25 de Abril e Adriano


Privei com Adriano Correia de Oliveira durante dez anos, até pouco antes da sua morte prematura, aos quarenta. Uma voz de privilégio, um talento na transformação da poesia portuguesa em canto, um amigo de enorme generosidade e dedicação, um empenhado militante de intervenção. A sua canção “O Senhor Morgado” sobre poema do Conde de Monsaraz, música de José Niza e orquestração de Rui Ressureição, dois amigos que também já nos deixaram, adapta-se extraordinariamente a este 25 de Abril, onde o País mais que nunca se dividiu.
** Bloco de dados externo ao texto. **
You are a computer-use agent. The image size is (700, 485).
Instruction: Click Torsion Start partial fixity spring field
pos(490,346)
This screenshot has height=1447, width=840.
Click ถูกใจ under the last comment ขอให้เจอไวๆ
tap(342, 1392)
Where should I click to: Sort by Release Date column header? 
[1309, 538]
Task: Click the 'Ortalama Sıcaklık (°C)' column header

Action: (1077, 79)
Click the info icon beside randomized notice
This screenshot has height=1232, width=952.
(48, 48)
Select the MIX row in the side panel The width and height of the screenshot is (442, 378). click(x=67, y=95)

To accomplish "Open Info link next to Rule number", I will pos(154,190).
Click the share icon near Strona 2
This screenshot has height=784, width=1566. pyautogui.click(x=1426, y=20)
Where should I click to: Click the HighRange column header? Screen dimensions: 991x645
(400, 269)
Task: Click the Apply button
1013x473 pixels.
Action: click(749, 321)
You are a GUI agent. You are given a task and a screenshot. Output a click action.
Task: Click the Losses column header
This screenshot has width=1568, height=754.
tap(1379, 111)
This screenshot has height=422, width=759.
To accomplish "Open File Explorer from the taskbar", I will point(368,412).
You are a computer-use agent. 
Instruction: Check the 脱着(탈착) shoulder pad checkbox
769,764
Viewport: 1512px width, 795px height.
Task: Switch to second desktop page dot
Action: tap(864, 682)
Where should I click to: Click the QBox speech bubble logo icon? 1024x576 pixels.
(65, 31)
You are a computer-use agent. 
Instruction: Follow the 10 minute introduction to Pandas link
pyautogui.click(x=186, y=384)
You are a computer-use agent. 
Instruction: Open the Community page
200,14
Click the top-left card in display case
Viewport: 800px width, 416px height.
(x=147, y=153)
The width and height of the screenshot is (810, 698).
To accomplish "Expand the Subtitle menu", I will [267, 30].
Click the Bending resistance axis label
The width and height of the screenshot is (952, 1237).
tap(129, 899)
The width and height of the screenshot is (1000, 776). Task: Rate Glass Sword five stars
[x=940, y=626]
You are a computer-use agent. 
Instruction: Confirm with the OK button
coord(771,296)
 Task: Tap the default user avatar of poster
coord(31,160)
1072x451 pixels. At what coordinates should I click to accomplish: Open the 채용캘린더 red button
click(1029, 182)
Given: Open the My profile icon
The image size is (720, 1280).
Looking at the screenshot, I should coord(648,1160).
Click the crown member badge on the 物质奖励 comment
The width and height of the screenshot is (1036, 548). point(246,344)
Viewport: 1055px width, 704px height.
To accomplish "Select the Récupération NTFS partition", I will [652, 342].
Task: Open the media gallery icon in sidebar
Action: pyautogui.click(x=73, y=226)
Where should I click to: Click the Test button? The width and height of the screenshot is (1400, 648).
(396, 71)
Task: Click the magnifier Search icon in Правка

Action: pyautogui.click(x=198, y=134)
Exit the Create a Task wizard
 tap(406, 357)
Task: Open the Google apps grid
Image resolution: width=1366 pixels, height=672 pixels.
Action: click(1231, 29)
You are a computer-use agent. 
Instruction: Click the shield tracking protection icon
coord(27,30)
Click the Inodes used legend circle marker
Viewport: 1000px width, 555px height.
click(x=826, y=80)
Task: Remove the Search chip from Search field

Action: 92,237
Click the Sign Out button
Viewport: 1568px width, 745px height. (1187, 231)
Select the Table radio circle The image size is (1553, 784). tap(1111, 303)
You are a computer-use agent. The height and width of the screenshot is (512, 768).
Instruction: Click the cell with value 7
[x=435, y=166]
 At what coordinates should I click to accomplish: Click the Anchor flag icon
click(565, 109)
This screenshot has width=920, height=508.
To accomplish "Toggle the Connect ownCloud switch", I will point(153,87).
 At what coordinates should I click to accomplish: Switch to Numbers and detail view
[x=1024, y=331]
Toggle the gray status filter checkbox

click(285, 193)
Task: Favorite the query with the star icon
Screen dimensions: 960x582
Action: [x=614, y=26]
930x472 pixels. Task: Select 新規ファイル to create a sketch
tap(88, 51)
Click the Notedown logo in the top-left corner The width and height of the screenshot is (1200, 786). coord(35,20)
O poema de Monsaraz, apesar de retractar o Portugal rural e caciqueiro do século XIX, cantado de forma extraordinariamente irónica, ajusta-se aos tempos de hoje:
O Senhor Morgado vai no seu murzelo / Todo empertigado / É um gosto vê-lo / Próspero, anafado / Veste alentejana / Calça de riscado / Homem duma cana / Vai como se ufana / De ir tão bem montado / E ela na janela / Seja Deus louvado 
O Senhor Morgado / Vai nas próprias pernas / Todo barbeado / Tem palavras ternas / Para cada lado / Quando passa sente / Que é temido e amado / Fala a toda a gente / Toca um insolente / Sou um seu criado / Eleições à porta / Seja Deus louvado 
O Senhor Morgado / Vai na sege rica / Todo repimpado / Ai que bem lhe fica / O chapéu armado / A comenda ao peito / O espadim ao lado / Que homem tão perfeito / Deputado eleito / Muito bem votado 
E ela na janela / Eleições à porta / Vai para o Te-Deum / Seja Deus louvado
Lembrar Adriano e tantos que já partiram é a nossa lembrança dos valores de Abril.

António Correia de Campos
In: Público, Lisboa, 28 abr. 2014, p. 44

3 comentários:

Jad disse...

Quase Cabaré... como o desta noite.

MR disse...

Sim, este país parece um Cabaret Alemão à portuguesa.

MR disse...

É mais um cabaré português ao toque da Alemanha.